Monday, Aug. 13, 1990
Bulgaria A Surprise at the Top
Although they won more than half the seats in the 400-member parliament in June's elections, Bulgaria's former Communist leaders have been struggling to keep a grip on power and hold their newly renamed Bulgarian Socialist Party together. The internal crisis was triggered early last month when President Petar Mladenov, who deposed longtime Stalinist leader Todor Zhivkov in November 1989, stepped down under pressure. Mladenov had angered opposition groups and liberal members of his party by suggesting that tanks be used to break up a pro-democracy demonstration last December.
After Mladenov's departure, the Socialist leadership agreed in principle ^ that a non-Socialist should fill the presidency. But last week saw their hopes of installing a candidate of their choice dashed. After five ballots ended in deadlock, members of parliament, by a vote of 284 to 105, elected as President Zhelyu Zhelev, the leader of the opposition Union of Democratic Forces. Zhelev, who ran unopposed after all parties withdrew their initial candidates, needed a two-thirds majority of the members present to win.

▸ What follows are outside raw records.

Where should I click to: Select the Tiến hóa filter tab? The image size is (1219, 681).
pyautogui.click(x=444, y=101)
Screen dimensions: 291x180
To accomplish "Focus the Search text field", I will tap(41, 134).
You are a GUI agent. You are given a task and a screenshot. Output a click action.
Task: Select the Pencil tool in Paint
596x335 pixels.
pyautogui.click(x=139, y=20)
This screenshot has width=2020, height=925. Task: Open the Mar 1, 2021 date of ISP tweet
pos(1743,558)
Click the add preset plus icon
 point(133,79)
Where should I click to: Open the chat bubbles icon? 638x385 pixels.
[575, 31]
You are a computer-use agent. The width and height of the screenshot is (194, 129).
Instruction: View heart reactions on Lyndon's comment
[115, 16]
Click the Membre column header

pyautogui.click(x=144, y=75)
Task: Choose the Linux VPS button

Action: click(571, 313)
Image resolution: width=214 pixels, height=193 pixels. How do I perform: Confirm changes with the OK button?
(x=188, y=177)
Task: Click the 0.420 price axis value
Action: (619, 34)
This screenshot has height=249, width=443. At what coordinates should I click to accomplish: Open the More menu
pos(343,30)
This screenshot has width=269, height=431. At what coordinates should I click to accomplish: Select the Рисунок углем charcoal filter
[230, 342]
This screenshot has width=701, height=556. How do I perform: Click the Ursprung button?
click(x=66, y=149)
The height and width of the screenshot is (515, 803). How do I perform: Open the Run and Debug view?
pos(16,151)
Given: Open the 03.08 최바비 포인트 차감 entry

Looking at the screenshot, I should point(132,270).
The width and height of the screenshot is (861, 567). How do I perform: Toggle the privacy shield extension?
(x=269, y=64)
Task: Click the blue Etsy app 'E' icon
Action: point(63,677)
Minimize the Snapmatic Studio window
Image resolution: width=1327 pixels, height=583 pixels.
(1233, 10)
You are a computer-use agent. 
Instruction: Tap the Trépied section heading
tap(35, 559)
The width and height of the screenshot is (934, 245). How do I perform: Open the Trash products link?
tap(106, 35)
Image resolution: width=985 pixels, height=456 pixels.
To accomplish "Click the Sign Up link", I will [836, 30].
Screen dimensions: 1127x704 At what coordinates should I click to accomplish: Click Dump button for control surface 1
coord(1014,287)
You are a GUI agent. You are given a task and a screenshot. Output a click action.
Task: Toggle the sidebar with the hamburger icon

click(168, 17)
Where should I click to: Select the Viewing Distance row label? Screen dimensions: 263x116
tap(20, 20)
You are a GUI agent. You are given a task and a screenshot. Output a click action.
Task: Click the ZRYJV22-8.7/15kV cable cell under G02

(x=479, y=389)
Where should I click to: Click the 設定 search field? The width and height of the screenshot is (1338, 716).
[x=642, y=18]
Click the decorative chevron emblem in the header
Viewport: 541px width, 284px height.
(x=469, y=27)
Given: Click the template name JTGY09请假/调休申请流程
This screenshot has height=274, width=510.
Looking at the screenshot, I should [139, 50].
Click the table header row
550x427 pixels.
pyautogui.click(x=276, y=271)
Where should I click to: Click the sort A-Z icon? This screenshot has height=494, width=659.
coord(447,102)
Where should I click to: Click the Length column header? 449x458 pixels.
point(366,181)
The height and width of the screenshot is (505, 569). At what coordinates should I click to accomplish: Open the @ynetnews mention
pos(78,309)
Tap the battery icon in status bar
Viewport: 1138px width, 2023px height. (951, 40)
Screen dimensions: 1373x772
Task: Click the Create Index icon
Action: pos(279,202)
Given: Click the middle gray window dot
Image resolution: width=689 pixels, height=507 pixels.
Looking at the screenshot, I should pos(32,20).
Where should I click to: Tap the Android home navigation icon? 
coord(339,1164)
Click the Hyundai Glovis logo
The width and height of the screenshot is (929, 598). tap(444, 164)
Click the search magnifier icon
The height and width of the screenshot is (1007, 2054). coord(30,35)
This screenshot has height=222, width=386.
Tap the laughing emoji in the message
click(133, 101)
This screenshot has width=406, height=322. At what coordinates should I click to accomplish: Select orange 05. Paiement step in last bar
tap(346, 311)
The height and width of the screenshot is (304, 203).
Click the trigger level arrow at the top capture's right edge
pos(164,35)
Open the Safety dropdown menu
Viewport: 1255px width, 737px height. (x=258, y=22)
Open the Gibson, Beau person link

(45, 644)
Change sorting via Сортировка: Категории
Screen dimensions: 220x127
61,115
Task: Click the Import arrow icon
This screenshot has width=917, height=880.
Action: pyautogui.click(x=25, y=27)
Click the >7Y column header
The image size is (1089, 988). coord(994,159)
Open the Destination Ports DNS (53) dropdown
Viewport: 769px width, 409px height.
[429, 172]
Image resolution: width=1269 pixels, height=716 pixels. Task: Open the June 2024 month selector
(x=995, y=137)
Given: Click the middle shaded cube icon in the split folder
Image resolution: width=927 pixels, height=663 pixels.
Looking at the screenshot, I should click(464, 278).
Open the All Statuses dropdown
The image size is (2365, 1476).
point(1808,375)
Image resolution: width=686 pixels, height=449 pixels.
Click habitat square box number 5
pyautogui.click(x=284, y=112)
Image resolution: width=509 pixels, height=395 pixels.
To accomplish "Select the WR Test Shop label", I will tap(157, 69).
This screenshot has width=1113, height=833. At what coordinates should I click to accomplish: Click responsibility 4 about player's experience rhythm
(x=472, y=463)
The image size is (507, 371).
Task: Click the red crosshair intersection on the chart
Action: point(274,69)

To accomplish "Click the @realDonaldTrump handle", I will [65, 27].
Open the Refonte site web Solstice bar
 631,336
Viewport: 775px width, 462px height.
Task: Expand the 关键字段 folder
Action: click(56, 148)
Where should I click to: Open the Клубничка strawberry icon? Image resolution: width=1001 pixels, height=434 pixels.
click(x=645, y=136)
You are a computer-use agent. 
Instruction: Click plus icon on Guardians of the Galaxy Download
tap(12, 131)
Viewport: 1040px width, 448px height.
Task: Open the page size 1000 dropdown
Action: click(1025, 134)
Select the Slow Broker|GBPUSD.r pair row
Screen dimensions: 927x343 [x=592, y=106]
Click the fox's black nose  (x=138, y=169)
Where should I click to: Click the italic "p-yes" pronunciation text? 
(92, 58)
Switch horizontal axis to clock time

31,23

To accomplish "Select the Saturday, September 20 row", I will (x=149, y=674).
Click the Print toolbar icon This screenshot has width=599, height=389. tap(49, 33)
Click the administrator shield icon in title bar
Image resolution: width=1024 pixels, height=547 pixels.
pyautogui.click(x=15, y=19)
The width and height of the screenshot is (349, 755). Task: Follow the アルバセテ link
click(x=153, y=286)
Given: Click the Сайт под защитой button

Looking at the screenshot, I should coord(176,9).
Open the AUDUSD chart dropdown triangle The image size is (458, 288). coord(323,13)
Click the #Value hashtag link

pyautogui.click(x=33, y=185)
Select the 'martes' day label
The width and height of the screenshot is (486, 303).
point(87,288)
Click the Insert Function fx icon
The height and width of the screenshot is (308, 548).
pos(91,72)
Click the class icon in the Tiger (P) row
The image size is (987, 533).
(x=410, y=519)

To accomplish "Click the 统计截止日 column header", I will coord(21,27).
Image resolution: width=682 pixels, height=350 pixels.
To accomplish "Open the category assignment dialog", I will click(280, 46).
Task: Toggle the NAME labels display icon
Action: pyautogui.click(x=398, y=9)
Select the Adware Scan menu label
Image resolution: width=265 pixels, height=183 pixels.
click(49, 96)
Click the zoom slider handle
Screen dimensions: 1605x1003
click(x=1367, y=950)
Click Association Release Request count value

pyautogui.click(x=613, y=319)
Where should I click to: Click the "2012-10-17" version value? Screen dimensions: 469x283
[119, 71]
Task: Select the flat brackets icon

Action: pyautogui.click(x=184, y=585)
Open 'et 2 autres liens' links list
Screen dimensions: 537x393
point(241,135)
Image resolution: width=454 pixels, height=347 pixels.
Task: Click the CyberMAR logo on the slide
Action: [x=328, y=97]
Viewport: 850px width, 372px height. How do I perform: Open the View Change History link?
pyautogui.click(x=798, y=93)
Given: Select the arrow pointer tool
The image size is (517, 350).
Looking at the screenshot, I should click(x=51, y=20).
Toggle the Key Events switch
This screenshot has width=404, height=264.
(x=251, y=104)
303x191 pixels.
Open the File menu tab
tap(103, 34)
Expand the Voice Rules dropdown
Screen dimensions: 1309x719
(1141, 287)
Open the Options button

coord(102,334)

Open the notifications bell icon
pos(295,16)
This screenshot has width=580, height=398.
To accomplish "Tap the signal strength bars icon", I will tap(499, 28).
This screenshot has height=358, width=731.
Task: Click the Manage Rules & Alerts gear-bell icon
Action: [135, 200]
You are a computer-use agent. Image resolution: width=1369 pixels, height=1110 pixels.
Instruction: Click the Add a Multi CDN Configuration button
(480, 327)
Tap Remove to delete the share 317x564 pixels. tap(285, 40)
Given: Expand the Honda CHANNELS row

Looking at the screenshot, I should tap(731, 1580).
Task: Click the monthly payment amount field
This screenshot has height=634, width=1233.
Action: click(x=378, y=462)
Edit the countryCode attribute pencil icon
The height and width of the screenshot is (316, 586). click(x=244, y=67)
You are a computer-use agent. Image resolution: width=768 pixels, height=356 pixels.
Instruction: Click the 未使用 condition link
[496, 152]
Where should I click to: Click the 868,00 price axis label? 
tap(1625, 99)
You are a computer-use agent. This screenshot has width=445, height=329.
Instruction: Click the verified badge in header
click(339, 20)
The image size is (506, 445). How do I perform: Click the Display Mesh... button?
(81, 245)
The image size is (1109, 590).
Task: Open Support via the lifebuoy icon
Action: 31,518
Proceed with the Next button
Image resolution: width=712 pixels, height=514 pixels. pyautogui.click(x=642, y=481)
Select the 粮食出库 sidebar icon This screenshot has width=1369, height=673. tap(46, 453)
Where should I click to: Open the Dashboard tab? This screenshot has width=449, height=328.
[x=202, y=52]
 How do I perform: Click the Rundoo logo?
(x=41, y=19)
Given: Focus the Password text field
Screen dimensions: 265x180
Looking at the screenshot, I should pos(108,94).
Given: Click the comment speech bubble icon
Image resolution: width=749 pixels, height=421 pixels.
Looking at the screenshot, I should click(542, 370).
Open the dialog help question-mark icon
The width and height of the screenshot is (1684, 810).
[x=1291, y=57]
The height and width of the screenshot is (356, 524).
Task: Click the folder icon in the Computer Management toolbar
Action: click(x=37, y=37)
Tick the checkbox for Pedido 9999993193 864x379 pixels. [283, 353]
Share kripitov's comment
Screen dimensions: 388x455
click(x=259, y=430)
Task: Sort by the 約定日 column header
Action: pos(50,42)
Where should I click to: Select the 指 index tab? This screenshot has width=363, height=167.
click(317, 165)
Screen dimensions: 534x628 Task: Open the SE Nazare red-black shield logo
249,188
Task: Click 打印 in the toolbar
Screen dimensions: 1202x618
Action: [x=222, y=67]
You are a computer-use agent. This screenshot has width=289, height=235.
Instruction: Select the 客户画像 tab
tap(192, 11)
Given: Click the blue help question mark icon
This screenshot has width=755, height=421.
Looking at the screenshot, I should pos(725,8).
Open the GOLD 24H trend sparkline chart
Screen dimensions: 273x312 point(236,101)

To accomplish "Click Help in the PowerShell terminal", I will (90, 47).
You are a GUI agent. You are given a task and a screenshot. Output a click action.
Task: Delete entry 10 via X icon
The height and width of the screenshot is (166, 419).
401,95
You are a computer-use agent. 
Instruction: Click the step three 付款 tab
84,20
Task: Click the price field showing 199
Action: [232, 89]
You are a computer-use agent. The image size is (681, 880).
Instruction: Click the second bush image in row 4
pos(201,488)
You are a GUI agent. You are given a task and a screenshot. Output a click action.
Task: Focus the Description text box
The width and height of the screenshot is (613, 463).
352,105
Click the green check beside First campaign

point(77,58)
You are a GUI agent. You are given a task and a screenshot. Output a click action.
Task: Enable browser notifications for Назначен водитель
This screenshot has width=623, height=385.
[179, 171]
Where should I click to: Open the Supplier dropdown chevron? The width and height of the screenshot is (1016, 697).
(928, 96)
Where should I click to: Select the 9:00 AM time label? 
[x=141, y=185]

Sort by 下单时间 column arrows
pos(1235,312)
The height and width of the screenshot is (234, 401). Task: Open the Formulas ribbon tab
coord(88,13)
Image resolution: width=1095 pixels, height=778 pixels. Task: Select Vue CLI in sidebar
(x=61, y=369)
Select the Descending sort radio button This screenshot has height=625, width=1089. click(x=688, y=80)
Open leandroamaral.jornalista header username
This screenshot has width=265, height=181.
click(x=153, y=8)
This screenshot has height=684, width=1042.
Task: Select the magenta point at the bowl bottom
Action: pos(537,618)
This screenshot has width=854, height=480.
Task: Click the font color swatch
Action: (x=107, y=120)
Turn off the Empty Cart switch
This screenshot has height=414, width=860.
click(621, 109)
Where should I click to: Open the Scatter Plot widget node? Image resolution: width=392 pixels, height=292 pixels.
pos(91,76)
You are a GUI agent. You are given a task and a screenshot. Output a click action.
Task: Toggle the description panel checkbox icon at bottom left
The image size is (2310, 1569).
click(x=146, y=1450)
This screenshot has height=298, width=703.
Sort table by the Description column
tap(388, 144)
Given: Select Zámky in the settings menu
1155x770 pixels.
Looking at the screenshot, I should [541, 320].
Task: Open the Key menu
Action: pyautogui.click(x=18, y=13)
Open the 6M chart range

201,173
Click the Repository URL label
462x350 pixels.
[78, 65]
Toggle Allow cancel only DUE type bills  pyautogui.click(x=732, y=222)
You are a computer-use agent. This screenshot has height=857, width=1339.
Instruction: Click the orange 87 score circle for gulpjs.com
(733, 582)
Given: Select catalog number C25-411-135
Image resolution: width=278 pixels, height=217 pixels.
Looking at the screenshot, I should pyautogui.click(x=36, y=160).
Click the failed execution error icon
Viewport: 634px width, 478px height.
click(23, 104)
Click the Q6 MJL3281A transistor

In the June balloting the U.D.F. had won only 144 seats, compared with the Socialists' 211. But Zhelev, 55, a philosopher turned politician and longtime anticommunist, managed to hold his own fractious movement together at a time when the rifts in the Socialist Party were growing wider daily. In the end, he won the presidency with the help of votes from reformers within the Socialist Party. The new President will have the power to call fresh parliamentary elections.
Zhelev's victory threw the former Communists into further disarray: several party branches and many prominent officials immediately announced that they would break away from the Socialist Party. Reformers, who were planning a purge of the Old Guard at a party congress in October, welcomed the resignation threats. So did protesters camped in front of the presidential palace, who have vowed that they will remain there until all Communist hard- liners are removed from government.
Zhelev says he wants a "strong, competent government"; observers believe that will mean an administration of technocrats drawn from both the Socialists and the U.D.F. The new Prime Minister is likely to be Socialist leader Andrei Lukanov, 52, one of the party's leading reformers. Urbane and articulate, Lukanov was Prime Minister under Mladenov and stayed on as the party leader when Mladenov was forced out. Lukanov has the support of many opposition leaders because of his grasp of economic issues and generally evenhanded approach to political problems. He favors a government of national unity, arguing that broad consensus will be needed to implement the drastic economic changes necessary to remodel a dispirited and state-dominated economy along free-market lines.